Hi,
I've been struggling with this issue for a little while now, it was happening when we had backup exec and it continues to happen with Avamar. I am currently performing VMDK backups nightly using avamar, it would appear that during the stun phase of the snapshot of the Exchange VM's it is causing the cluster to lose quorum. It is able to recover on it's own but each night my mail databases have been mounted on a different server.
We are using Exchange 2010 SP3 with Microsoft Failover Clustering (Configured for node majority) on server 2008 R2 VM's. I have 3 database servers and 2 CAS; the CAS utilizes Microsoft NLB.
ESX 5.5 with vcenter across 6 hosts. Shared storage on NetApp FAS3220 SAN, VMFS, 2 Shelves of SATA disks.

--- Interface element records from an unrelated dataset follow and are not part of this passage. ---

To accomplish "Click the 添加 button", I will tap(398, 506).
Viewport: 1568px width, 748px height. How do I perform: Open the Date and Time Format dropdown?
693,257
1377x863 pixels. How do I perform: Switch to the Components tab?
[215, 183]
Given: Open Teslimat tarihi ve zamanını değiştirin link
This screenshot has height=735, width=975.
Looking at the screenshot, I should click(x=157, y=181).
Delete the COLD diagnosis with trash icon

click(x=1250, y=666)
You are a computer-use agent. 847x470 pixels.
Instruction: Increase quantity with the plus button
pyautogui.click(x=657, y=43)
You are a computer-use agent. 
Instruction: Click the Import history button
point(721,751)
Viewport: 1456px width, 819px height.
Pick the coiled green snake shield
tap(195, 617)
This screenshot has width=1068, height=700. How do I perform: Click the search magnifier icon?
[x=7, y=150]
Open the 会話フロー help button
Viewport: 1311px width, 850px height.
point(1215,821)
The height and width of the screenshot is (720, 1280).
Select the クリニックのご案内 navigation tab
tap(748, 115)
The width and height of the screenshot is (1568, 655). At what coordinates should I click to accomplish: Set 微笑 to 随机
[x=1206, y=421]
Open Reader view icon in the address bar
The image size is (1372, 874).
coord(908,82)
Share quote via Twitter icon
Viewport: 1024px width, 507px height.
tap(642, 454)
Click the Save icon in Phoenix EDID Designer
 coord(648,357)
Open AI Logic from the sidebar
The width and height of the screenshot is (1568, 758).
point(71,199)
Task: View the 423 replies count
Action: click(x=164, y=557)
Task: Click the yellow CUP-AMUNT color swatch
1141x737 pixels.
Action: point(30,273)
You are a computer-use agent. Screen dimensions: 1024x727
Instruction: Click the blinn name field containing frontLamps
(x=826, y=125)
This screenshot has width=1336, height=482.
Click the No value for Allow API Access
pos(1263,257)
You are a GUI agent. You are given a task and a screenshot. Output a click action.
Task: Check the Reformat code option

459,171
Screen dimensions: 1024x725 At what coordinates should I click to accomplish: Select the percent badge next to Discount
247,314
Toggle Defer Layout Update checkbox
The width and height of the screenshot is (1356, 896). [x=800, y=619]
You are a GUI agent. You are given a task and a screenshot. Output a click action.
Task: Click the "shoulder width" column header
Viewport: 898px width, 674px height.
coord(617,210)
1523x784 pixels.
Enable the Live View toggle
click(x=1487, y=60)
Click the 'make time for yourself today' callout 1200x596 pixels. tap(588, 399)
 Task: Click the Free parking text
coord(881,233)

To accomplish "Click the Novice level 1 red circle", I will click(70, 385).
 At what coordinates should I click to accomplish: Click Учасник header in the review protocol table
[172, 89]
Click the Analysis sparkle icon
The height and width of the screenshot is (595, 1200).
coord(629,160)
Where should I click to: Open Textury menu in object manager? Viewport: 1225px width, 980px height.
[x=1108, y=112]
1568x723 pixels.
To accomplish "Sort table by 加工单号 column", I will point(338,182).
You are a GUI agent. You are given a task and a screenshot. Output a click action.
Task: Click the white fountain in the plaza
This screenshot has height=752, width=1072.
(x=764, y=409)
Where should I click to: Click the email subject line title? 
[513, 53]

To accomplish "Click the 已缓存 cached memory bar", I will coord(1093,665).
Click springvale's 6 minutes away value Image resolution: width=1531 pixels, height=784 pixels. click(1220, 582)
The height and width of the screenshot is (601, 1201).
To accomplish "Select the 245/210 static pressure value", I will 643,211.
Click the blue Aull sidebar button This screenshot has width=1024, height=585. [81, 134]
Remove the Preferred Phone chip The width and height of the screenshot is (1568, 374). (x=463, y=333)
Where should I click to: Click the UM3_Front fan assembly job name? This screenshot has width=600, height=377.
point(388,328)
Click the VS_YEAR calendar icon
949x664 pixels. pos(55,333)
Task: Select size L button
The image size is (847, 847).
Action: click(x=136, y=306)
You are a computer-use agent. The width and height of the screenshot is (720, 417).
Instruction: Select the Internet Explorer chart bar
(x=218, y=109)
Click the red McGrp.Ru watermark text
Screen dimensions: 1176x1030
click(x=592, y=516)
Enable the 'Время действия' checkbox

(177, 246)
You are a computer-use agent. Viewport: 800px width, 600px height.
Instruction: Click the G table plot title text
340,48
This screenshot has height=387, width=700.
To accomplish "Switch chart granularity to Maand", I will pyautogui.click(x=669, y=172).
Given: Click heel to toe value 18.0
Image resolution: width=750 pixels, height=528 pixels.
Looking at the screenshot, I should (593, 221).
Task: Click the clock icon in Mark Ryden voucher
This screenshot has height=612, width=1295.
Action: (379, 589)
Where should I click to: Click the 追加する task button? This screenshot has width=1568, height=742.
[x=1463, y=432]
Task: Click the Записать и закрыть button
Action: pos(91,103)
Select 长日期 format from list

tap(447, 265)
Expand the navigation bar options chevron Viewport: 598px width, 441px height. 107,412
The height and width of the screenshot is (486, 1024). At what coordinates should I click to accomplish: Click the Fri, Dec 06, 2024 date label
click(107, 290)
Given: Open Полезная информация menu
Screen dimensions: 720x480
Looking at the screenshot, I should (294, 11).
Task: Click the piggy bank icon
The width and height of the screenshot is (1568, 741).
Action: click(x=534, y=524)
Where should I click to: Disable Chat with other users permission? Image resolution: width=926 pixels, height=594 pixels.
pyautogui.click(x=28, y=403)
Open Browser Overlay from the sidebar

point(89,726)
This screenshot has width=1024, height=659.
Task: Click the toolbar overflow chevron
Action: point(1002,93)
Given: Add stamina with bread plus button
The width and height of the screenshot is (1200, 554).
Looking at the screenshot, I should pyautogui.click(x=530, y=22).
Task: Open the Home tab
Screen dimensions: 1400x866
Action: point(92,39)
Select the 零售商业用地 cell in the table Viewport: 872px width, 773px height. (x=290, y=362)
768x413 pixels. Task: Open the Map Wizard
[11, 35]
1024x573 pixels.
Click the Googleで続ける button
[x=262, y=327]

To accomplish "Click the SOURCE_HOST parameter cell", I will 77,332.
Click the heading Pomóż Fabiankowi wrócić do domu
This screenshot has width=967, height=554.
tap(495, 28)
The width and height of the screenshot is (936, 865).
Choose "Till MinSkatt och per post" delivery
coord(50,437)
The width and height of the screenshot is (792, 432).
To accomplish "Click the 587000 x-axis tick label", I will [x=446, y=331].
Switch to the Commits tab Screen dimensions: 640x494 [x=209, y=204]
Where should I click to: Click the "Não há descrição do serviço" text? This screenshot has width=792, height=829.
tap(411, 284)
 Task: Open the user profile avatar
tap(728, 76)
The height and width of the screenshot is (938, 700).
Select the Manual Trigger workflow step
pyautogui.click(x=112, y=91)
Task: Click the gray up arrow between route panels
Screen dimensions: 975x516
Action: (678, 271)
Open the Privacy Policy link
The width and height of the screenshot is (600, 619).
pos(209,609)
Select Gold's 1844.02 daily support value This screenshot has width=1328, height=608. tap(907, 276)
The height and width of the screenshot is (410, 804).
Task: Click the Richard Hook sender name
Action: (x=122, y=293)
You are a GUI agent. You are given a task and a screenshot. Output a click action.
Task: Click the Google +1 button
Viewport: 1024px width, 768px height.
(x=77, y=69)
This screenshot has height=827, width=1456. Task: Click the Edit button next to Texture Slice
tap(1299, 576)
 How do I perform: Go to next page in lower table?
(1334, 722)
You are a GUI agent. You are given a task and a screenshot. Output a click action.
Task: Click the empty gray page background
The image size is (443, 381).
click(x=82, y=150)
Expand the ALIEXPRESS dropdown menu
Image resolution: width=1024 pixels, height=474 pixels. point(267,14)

I've checked the registry settings in each of the exchange server OS and the disk timeout settings are set at 60 seconds (has anyone successfully increased this beyond 60 with no adverse affects?). Below are the Failover Cluster properties for the DAG:
T Cluster Name Value
-- -------------------- ------------------------------ ---------
DR DAG1 FixQuorum 0 (0x0)
DR DAG1 IgnorePersistentStateOnStartup 0 (0x0)
SR DAG1 SharedVolumesRoot C:\Cluste
D DAG1 AddEvictDelay 60 (0x3c)
D DAG1 BackupInProgress 0 (0x0)
D DAG1 ClusSvcHangTimeout 60 (0x3c)
D DAG1 ClusSvcRegroupOpeningTimeout 5 (0x5)
D DAG1 ClusSvcRegroupPruningTimeout 5 (0x5)
D DAG1 ClusSvcRegroupStageTimeout 7 (0x7)
D DAG1 ClusSvcRegroupTickInMilliseconds 300 (0x
D DAG1 ClusterGroupWaitDelay 30 (0x1e)
D DAG1 ClusterLogLevel 3 (0x3)
D DAG1 ClusterLogSize 100 (0x64
D DAG1 CrossSubnetDelay 4000 (0xf
D DAG1 CrossSubnetThreshold 10 (0xa)
D DAG1 DefaultNetworkRole 2 (0x2)
S DAG1 Description
D DAG1 EnableSharedVolumes 0 (0x0)
D DAG1 HangRecoveryAction 3 (0x3)
D DAG1 LogResourceControls 0 (0x0)
D DAG1 PlumbAllCrossSubnetRoutes 0 (0x0)
D DAG1 QuorumArbitrationTimeMax 20 (0x14)
D DAG1 RequestReplyTimeout 60 (0x3c)
D DAG1 RootMemoryReserved 429496729
D DAG1 SameSubnetDelay 2000 (0x7
D DAG1 SameSubnetThreshold 10 (0xa)
B DAG1 Security Descriptor 01 00 04
s)
D DAG1 SecurityLevel 1 (0x1)
M DAG1 SharedVolumeCompatibleFilters
M DAG1 SharedVolumeIncompatibleFilters
D DAG1 ShutdownTimeoutInMinutes 20 (0x14)
D DAG1 WitnessDatabaseWriteTimeout 300 (0x12
D DAG1 WitnessRestartInterval 15 (0xf)
Any help would be greatly appreciated!!